How else would it possibly work? Everyone has to actively choose the features they will build and support.

Given that the thing we want to support can be supported via server-side translation, client-side translation in JavaScript, or automatic detection and translation via a third-party plugin in JavaScript... What bearing on the open web does it have to preserve this functionality as a JavaScript-accessible API built into the browser?

I don't see how removing this API harms the open web. I do see how it imposes some nonzero cost on website maintainers to adapt to the removal of the API, and I respect that cost is nonzero.

... but I also watched OpenGL evolve into OpenGL ES and the end result was a far better API than we started with.

I don't think XSLTProcessor joining document.defaultCharset in the history books is damage to the open web.

ETA: And not that it matters over-much, but the "overpaid Mba" is an electrical engineering Ph.D who came to software via sensor manufacturing, so if you're going to attempt to insult someone's training, maybe get it right? Not that he'd be wrong if he were an Mba either, mind.

Gopher support in browser was never, IIUC, a w3c standard.

Piecing the puzzle pieces together from multiple threads:

There's an argument to be made that the HTML standard, which post-dates the browser wars and was more-or-less the detente that was agreed upon by the major vendors of the day, includes a rule that no compliant browser should drop a feature (no matter how old or unused that feature is) because "Don't break the web." In other words: it doesn't matter if there's zero users of something in the spec; if it's in the spec and you claim to be compliant, you support it.

XSLT has been a W3C recommendation since 1999 and XSLT2 and 3 were added later, and no W3C process has declared it dead. But several browser engines are declaring it's too cumbersome to maintain so they're planning to drop it. This creates an odd situation because generally a detente has held standards in place: you don't drop something people use because users won't perceive the sites that use the tech as broken, they'll perceive your browser is broken and go use someone else's browser.

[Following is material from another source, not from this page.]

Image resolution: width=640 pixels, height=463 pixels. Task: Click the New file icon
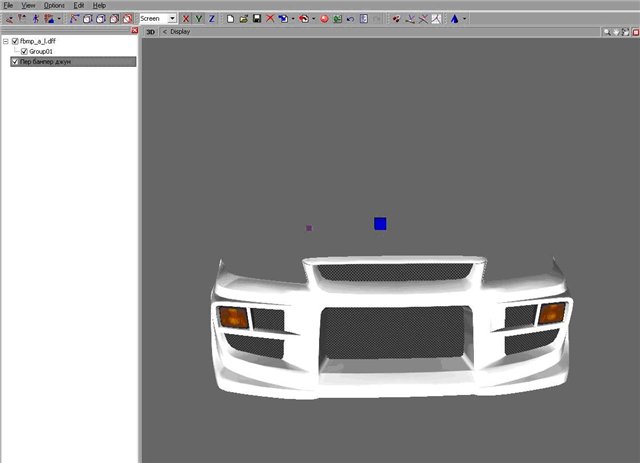[230, 19]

... except that so many vendors are choosing to drop it simultaneously, and the tech is so infrequently used, that there's a good chance this drop will de-facto kill XSLT client-side rendering as a technology web devs can rely upon regardless of what the spec says.

So people are concerned about a perceived shift in the practical "balance of power" between the standards and the browser developers that (reading between the lines) could usher in the bad old days of the Microsoft monopoly again, except that this time it's three or four browser vendors agreeing upon what the web should be and doing it without external input instead of Microsoft doing what it wants and Firefox fighting them / fighting to keep up. Consolidation of most of the the myriad browsers to only be running on three engines enables this.

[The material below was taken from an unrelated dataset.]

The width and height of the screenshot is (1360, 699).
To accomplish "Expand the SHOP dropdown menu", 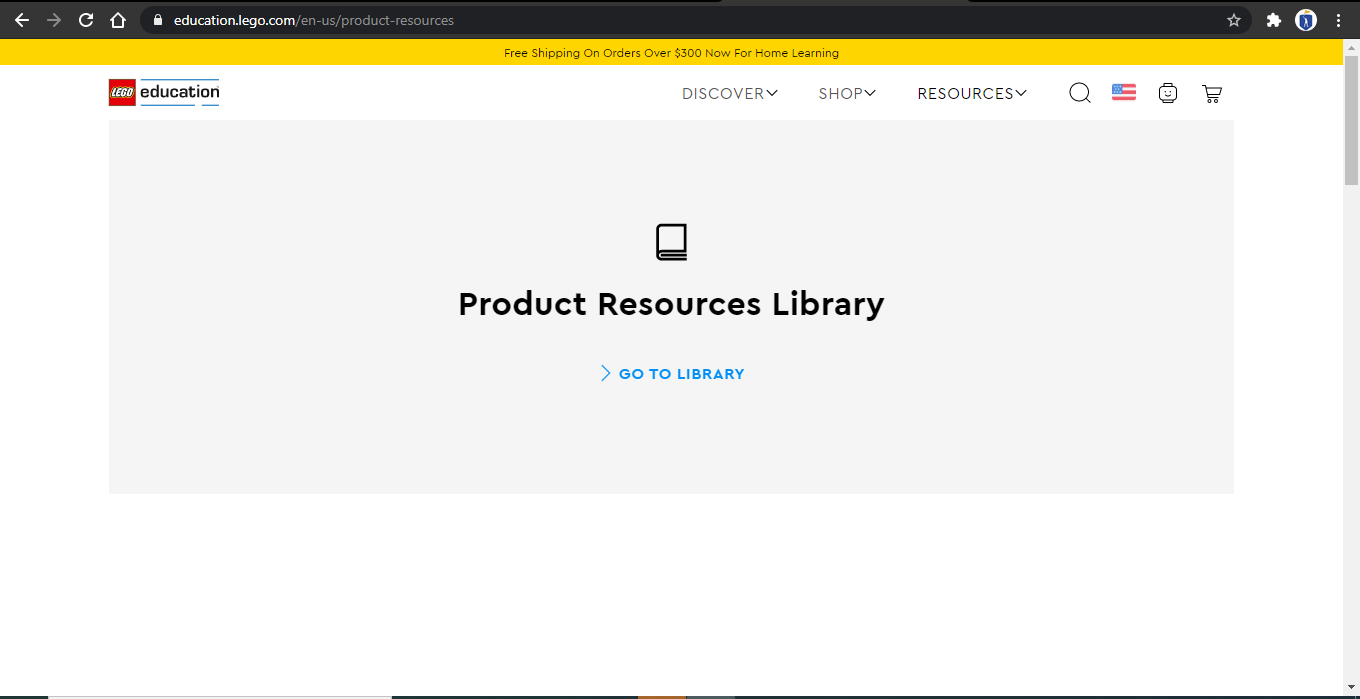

> that there's a good chance this drop will de-facto kill XSLT client-side rendering as a technology web devs can rely upon regardless of what the spec says.

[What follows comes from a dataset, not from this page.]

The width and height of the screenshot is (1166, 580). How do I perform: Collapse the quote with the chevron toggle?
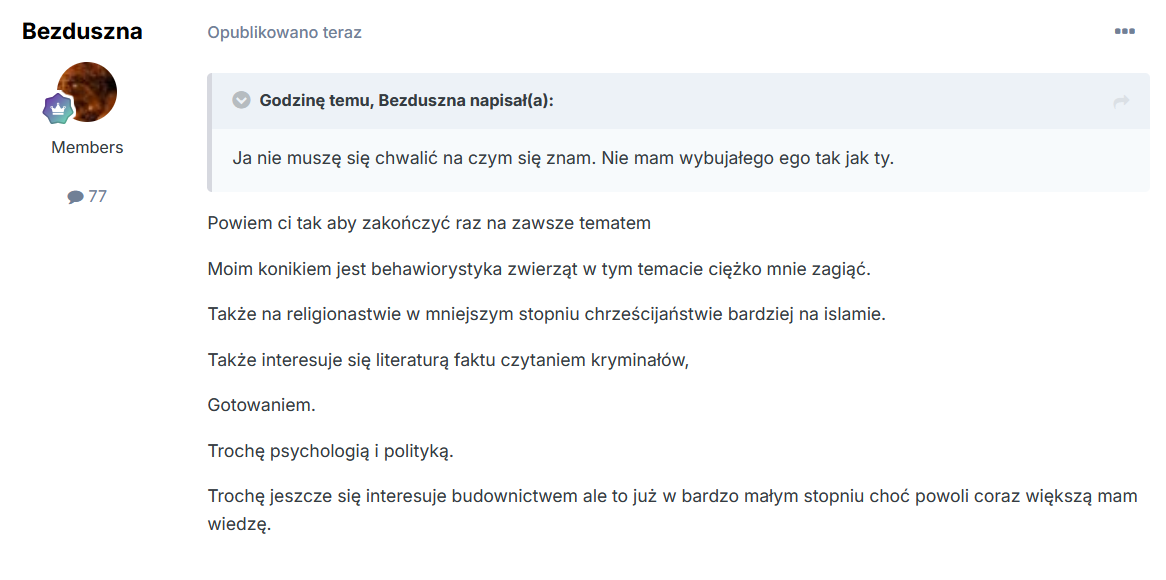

This is coming out of WHATWG so in actuality the spec itself is being updated to remove the functionality. So yes, the end state is very much that devs cannot rely on this functionality.

Do you have a link to the WHATWG discussion? I went looking for it yesterday and was unable to find details.
https://github.com/whatwg/html/issues/11523

From there they link to the minutes for the meeting where this was raised. Interestingly the Google engineer who raised this at the meeting was formerly at Mozilla for years. I don’t know if Mozilla was already looking to remove this or not.